Doch müssen Arbeitgeber (m/w/d) eigentlich zwingend in ihrer Stellenanzeige verwenden? Eine Verpflichtung für die Abkürzung (m/w/d) in Stellenanzeigen gibt es nicht. Im Oktober 2017 hat sich jedoch das Bundesverfassungsgericht entschieden, neben männlich und weiblich noch ein drittes Geschlecht in das Geburtsregister einzutragen.

Zugleich raten jedoch mehrere Arbeitsrechtler zu der Verwendung dieses dritten Geschlechts in Stellenausschreibungen. So soll ein Unternehmen dem Grundsatz der Gleichbehandlung besser gerecht werden.

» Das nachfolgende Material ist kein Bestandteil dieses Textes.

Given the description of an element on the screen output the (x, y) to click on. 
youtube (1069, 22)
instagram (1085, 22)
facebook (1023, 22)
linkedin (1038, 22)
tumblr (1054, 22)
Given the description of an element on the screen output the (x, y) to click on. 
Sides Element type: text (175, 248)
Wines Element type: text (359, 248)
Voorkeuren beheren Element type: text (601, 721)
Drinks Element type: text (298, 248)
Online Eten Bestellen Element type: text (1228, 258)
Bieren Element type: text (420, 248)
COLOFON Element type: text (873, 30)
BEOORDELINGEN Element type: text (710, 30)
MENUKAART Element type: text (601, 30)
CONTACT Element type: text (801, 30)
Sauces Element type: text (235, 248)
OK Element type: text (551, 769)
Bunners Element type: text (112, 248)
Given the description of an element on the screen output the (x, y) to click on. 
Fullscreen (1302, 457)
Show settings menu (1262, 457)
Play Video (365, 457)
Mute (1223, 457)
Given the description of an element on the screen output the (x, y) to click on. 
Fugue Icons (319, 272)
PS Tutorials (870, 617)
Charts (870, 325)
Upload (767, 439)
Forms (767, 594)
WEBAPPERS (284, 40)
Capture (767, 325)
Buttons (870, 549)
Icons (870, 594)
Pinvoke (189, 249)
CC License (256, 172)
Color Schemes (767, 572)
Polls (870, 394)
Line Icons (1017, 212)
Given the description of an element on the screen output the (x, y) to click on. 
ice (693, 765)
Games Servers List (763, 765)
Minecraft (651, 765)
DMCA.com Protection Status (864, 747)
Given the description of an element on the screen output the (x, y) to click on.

Laut dem Allgemeinen Gleichbehandlungsgesetz (AGG) ist es Arbeitgebern nämlich nicht erlaubt, Bewerber aufgrund ihres Geschlechts zu diskriminieren. Wer also (m/w/d) in die Stellenanzeigen schreibt, sichert sein Unternehmen rechtlich ab

Weitere Bezeichnungen für (m/w/d) Geschlechter

  • (w/m/d): weiblich/männlich/divers
  • (m/w/i): männlich/weiblich/intersexuell
  • (m/w/i/t): männlich/weiblich/intersexuell/transsexuell
  • (m/w/a): männlich/weiblich/anders
  • (m/w/x): männlich/weiblich/undefiniertes Geschlecht
  • (m/w/gn): männlich/weiblich/geschlechtsneutral
  • (m/w/*): männlich/weiblich/Asterisk oder „siehe Fußnote“
  • (m/f/d): die englische Bezeichnung male/female/diverse

Diese (m/w/d) Geschlechter-Liste ist nicht vollständig, deckt aber die gängigsten Abkürzungen ab.

Angabe von (m/w/d) – Bedeutung für Personaler

Es ist also rechtlich sicherer für Unternehmen, (m/w/d) in die Stellenanzeige zu schreiben. Doch kann die Angabe auch Probleme mit sich ziehen?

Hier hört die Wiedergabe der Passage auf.